In an effort to research Colorado for a novel and the Denver Cereal, I've been reading "Western Voices, 125 years of Colorado Writing." The book is a compilation of essays about Colorado collected by the Colorado HIstorical Society magazine.
I read this essay yesterday and knew I needed share some of it with you:
"I was ten months old when the stock market crashed in 1929, the start of the Great Depression, followed by the Drought and then the Dust Bowl. I called them the three Big Ds. There were suicides related to one or all of the Big Ds. Men did abandon their families when they could not find work. Families did disappear overnight, never heard from again. Women did have nervous breakdowns due to the wind, the constant never-ending wind. Do you know what it's like to be in the wind that never, ever stops?

"Young boys did a man's work and our generation learned the value of a penny - disregard a dollar. People were hungry but proud, and one cannot eat pride. Banks went broke; ours did in Sharon Springs. We had one dollar and forty-seven cents to last two weeks.
"How did the Depression affect us, trying to survive?
"My dad was out of a job. Our local bank in Sharon Springs went broke. There was no money. Even the schoolteachers were paid by warrants pledging that if there were ever money again, they would get some. The principal real property taxes that were being
collected in eastern Colorado and western Kansas were from the Union Pacific. The few banks still open refused to loan. When my uncle moved to Cheyenne County in Colorado there were thirty-three famillies on his mail route; this was in 1922. When he sold out in 1965 there were three. Where did these people go? I don't know. I remember children in my first grade class in Sharon Springs who were in school on Friday and gone on Monday; the year was 1934. They simply disappeared. There were no food stamps and a lot of people were on relief. That meant they could get food staples free but many were too proud. In Sharon Springs, when our hometown physician Doc Nelson passed away, his daughter found over $100,000 in accounts receivable in his large rolltop desk." --Keith A Cook, A Whiskey Train and a Doughnut day: Coming of Age on the Colorado Plains
This was only one generation ago - a little less than 80 years ago.
My father was two when the stock market crashed. When asked about the Depression, he mostly shrugged. When I pressed him, he said that everyone was poor. No one thought they'd get rich and no one knew a rich person. Everyone you knew was as poor as you were.
My grandfather would only say, "There wasn't anything Great about the Great Depression."
While I've been broke, and very poor, I've never lived without money. I remember the first money I earned baby sitting at eight years old. I was eleven years old when someone said, "Can I write you a check?" for the first time. I received my first credit card when I was seventeen years old and bought my first house when I was thirty-two years old.
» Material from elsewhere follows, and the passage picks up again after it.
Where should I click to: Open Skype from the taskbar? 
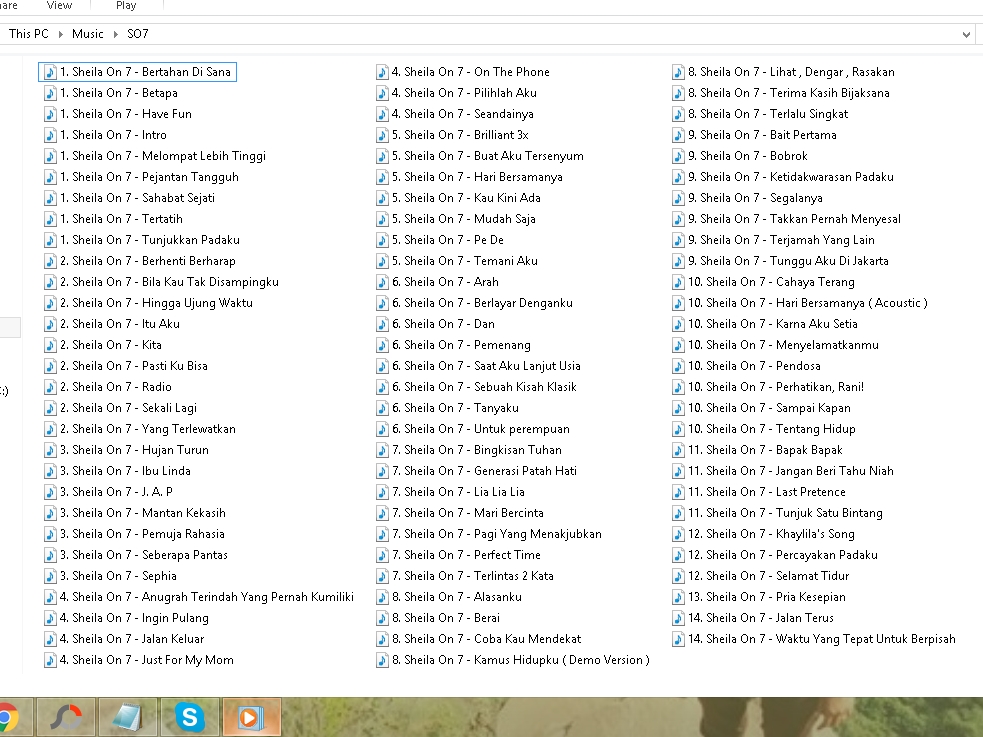click(x=189, y=716)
I have been tremendously, incredibly, unbelievably lucky live in such incredibly prosperous time.
As people around me talk of coming Depressions and economic downturns, I know that they, like me, have no idea what that means.
I'd love to hear your stories, memories or your families story from the Great Depession. Leave them in the comments and I'll add them to the post with a link.
In remembering, we learn to appreciate all that we still have.
- "My mother was forced to quit school at 14 to help support her family. The next year, when her parents wanted her sister to do so as well, my mother stood up to them and all her siblings were allowed to finish school, eventually becoming a college professor and two medical doctors. My mother finally got her GED and went to college in her 70’s, getting her degree at 79.
"My father put himself through night law school, working as an interpreter on the NYC docks in several languages he had taught himself. Many of his early clients paid him in home grown chickens, eggs and vegetables because nobody had any money.
"My older brother was very sick and there was no medical insurance, so my birth when he was six was unplanned. Somehow they always managed to take care of us and provide what we needed." --Heart in San Francisco
"My grandfather having been a street urchin in Edinburgh before emigrating to Canada had know privation. Orphaned at an early age he learned what it took to feed his belly. Work.
"As the depression kicked into high gear, the plant foremen in charge of hiring day labor at the Detroit auto plants were willing to overlook his union affiliation button and bring him in regularly because he knew how to work.
"He gave my grandmother ten dollars with the instruction that if any of the neighbors came looking for a loan to tide them over she was to give it them out of the ten. He told her never to look at it as a loan but rather when necessary they would find a way to replenish it out of his wages."As expected the neighbors did come looking for a quarter or a dollar because there was no milk or beans on the table. Granny would quietly hand out what they asked for.
"From what my mom told me, that ten never had to be replaced. Every single time some was lent out it was repaid. People knew, it seemed that everyone would make it through if they worked together."